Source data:
______________________________
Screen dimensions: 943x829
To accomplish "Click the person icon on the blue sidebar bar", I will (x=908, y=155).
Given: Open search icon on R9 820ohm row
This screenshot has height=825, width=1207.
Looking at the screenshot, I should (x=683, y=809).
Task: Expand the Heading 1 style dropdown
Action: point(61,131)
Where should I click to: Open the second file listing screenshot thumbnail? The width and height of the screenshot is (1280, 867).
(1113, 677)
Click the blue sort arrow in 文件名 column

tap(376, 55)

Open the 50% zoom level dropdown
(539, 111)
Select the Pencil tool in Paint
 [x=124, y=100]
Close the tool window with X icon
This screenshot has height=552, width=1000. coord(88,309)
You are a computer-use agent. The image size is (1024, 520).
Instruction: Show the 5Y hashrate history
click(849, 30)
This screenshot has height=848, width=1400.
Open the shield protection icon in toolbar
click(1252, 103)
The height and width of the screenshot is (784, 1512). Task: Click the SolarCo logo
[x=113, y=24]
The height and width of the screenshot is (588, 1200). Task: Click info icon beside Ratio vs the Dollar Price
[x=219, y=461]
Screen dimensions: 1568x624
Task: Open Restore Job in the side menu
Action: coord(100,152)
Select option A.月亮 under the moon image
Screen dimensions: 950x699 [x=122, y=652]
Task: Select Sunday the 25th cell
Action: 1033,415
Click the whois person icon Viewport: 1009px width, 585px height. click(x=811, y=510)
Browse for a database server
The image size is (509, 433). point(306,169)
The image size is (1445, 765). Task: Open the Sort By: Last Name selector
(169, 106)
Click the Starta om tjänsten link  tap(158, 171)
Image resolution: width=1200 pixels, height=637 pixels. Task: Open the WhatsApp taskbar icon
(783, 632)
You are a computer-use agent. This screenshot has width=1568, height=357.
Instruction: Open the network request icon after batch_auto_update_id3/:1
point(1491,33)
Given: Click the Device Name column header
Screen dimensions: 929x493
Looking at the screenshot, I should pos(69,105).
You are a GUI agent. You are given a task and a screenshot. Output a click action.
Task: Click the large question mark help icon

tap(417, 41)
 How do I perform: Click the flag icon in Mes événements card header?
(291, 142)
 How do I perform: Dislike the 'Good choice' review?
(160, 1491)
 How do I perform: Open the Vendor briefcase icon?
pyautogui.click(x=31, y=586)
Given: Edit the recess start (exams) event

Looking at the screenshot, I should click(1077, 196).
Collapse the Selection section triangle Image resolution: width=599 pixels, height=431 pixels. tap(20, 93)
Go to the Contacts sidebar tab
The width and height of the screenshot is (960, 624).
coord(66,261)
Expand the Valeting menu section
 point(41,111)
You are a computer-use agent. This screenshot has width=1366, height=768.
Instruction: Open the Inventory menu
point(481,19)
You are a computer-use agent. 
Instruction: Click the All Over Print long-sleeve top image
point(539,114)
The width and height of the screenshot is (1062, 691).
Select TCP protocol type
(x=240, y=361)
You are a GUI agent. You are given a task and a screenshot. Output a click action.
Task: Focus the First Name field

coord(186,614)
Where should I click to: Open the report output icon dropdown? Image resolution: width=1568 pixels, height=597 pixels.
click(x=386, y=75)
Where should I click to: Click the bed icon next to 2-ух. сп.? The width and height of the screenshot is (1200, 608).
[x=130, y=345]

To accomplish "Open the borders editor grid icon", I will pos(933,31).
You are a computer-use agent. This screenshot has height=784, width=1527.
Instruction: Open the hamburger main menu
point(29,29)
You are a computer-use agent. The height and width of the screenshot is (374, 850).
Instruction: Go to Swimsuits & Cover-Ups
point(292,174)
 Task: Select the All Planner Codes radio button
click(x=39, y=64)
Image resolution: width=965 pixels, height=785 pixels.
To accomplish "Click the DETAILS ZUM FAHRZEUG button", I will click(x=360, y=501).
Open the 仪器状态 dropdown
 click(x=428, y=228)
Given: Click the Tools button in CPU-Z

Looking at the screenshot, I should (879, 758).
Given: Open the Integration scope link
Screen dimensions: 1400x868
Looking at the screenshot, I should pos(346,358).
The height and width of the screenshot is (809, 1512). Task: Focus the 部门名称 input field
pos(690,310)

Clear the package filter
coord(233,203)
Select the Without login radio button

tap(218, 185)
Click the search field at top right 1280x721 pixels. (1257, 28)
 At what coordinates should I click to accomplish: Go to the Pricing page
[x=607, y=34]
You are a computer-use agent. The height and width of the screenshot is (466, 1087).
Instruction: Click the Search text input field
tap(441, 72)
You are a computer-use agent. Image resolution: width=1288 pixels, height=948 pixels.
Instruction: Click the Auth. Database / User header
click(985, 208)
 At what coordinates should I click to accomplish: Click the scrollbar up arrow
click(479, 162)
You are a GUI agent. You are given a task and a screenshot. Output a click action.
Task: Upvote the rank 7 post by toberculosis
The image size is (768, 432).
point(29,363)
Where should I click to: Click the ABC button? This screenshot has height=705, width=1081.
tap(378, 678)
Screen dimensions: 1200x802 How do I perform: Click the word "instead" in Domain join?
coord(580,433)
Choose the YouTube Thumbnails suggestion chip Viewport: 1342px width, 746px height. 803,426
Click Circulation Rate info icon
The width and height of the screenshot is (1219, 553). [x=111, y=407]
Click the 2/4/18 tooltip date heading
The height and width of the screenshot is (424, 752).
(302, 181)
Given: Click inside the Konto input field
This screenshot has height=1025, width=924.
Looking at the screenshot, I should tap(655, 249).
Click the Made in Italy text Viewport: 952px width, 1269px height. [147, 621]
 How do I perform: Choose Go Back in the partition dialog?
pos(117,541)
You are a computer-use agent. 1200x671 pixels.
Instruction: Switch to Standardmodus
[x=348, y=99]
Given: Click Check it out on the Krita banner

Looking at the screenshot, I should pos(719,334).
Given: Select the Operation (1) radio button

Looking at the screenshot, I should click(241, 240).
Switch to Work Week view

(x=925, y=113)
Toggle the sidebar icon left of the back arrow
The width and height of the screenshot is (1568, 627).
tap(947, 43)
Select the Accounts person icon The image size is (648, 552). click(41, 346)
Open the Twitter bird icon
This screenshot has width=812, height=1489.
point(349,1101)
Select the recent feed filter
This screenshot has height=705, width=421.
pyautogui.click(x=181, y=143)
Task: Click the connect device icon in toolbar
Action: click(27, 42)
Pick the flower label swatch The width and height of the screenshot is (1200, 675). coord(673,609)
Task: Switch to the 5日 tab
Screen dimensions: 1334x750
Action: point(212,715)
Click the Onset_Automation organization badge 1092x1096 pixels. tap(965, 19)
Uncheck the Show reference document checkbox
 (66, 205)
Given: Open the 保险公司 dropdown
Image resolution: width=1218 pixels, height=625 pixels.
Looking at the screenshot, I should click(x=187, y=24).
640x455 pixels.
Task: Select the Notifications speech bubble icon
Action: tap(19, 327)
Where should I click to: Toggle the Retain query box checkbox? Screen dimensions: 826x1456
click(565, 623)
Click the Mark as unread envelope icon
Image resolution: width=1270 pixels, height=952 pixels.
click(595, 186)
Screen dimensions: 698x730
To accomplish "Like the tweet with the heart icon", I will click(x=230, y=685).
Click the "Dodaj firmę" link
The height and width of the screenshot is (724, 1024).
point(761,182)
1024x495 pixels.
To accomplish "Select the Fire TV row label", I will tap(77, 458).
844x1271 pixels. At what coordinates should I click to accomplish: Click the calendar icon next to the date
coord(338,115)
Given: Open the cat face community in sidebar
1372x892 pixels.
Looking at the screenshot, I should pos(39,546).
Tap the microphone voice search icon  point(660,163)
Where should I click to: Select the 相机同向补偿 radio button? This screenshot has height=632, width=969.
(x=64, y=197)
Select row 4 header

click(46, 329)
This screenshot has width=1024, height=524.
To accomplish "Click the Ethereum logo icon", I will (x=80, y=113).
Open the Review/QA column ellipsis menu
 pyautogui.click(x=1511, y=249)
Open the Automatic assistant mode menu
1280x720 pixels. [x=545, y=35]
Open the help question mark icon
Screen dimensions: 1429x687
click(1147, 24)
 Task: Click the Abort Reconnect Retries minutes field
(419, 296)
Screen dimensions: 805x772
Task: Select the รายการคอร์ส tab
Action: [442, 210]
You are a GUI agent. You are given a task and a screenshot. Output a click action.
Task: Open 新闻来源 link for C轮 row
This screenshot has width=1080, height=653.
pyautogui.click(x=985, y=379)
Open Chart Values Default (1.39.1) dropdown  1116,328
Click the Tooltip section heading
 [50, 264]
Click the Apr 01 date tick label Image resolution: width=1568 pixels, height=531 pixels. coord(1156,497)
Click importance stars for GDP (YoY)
______________________________
- _Exercise requirements_
Transcribe each line of the data above, unaltered, from the one where "Where should I click to: Toggle" appears to the one where "Screen dimensions: 698x730" appears, inclusive of both.

- _Answer_
Where should I click to: Toggle the Retain query box checkbox? Screen dimensions: 826x1456
click(565, 623)
Click the Mark as unread envelope icon
Image resolution: width=1270 pixels, height=952 pixels.
click(595, 186)
Screen dimensions: 698x730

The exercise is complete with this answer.